To start off the lesson I ask the children to guess who I am, and then begin mimicking Superman, Batman, Spiderman, Iron Man, and the Incredible Hulk. I then tell the kids that these people are called superheroes and ask them if they’d like to transform into a superhero. With preschoolers, the answer is of course yes. So I tell them that if you say, “I’m a superhero!” REAL loud then they too will become a superhero. To preschoolers this is like telling them Santa is going to visit every day with presents. Even the shy ones can’t help but get caught up in the excitement.

It is best to teach the I can and the vocabulary words as single pieces of speech. In this song, the kids learn it just as fast as by breaking it down and you can always explain it in detail later. We start practicing, I can jump, I can run, I can swim…and then maybe a few that aren’t in the song, like I can fish, I can dance, I can sing, depending on the vocabulary of your students. The children tend to catch on really fast.

Once you’ve got that down it’s just a matter of striking a dramatic superhero pose and turning on the CD, or the music video from the software if you have a giant screen to put it on. Just see for yourself by watching Richard Graham teach the song to some kids in Japan.

The Extras

This song, like all the others comes with a great many extras that you can use to reinforce the vocabulary like dominoes, snakes and ladders, an eight-sided dice, and much, much more on the song page.

superherosong dominoes

superhero snakes and ladders

superhere dice

And for Dessert..

Once you’ve got the song down pat you really should check out this other great superhero song by Pancake Manor. My students love this one too, and I must confess, so do I. By the time the credits start rolling I feel like Pancake Manor is some kind of superhero alliance like the Justice League or the Avengers.

Review of Genki English’s Eat! Drink! Dance!

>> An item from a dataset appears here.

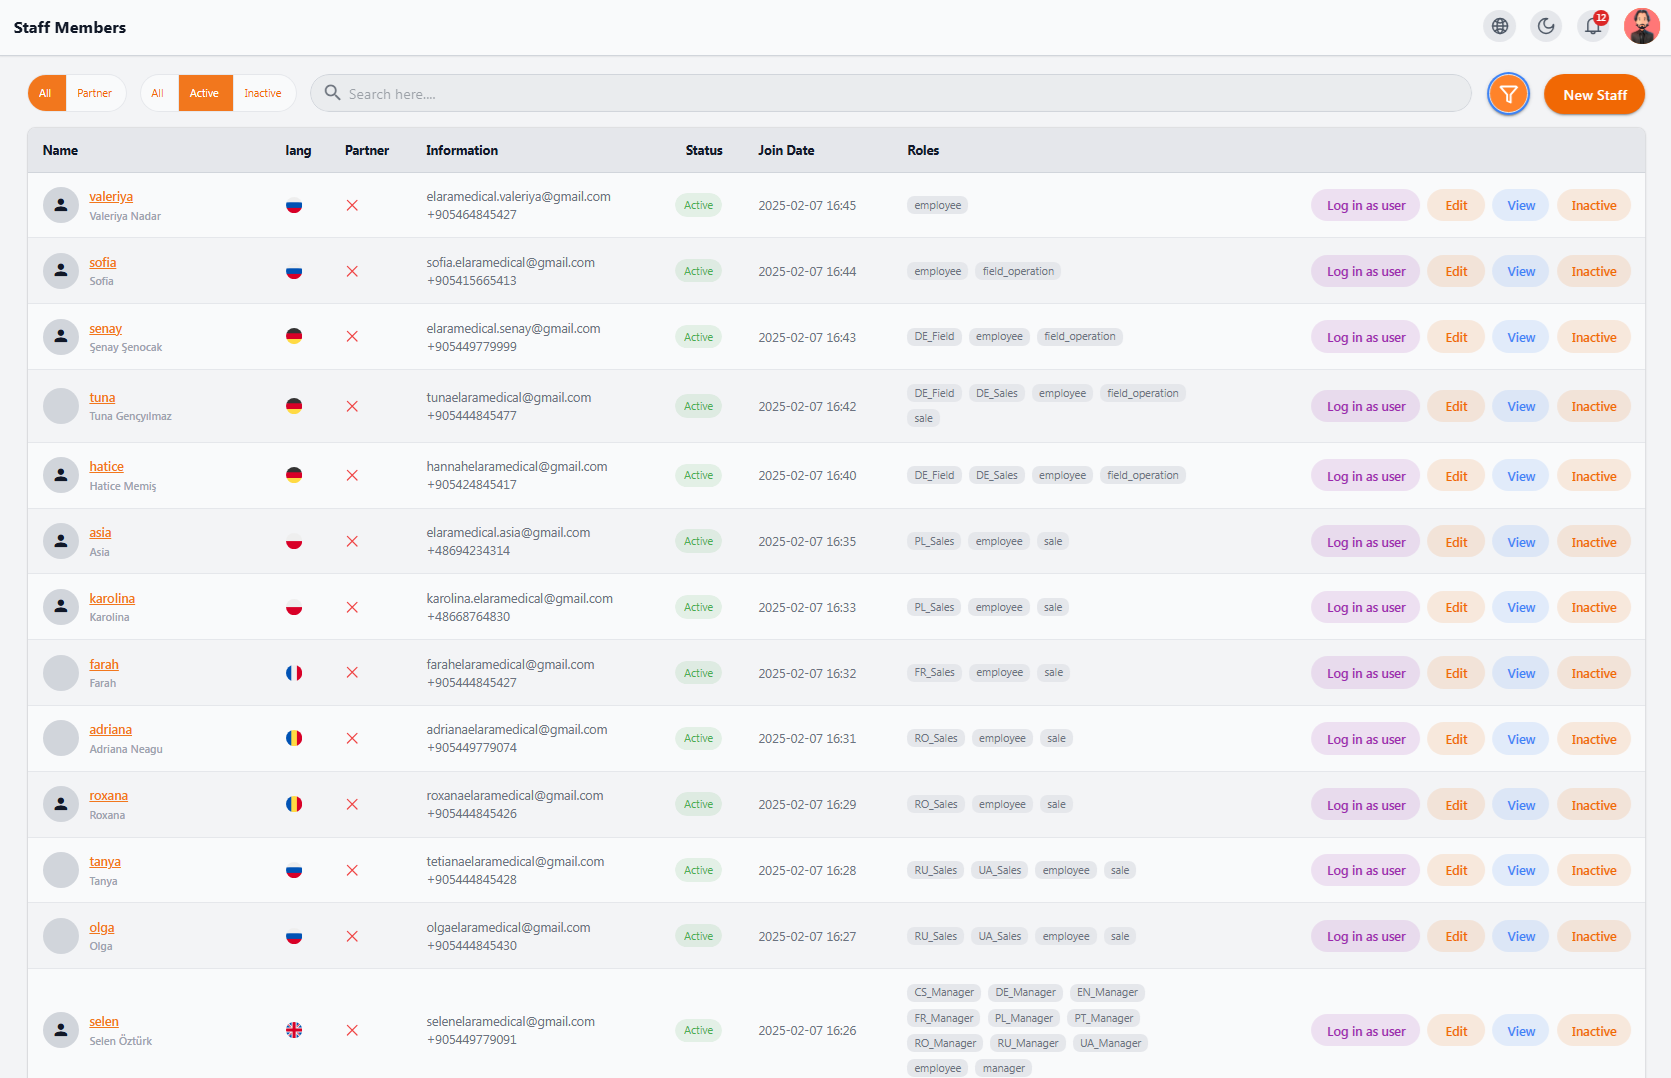
Task: Select the Partner filter toggle
Action: pos(95,93)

It wasn’t that long ago that I wrote about the TPR song par excellence, the Genki English Disco Warm-up, written and sung by Richard Graham. One of my all time favorite EFL songs, it’s a universal hit among students and parents alike; the kind of tune that stays with you long after the class has ended, like the aftertaste of a particularly good chili. And once you’ve taught it, you can pull it out of your teacher’s toolbox every once in a while to get the kids revved up for class.

So now it’s time to talk about Eat! Drink! Dance!, which might just be a little bit better. This song recycles bits of the Disco-Warm Up while introducing the vocabulary words eatdrink, read, dance, sleep, sing, cook, and stop.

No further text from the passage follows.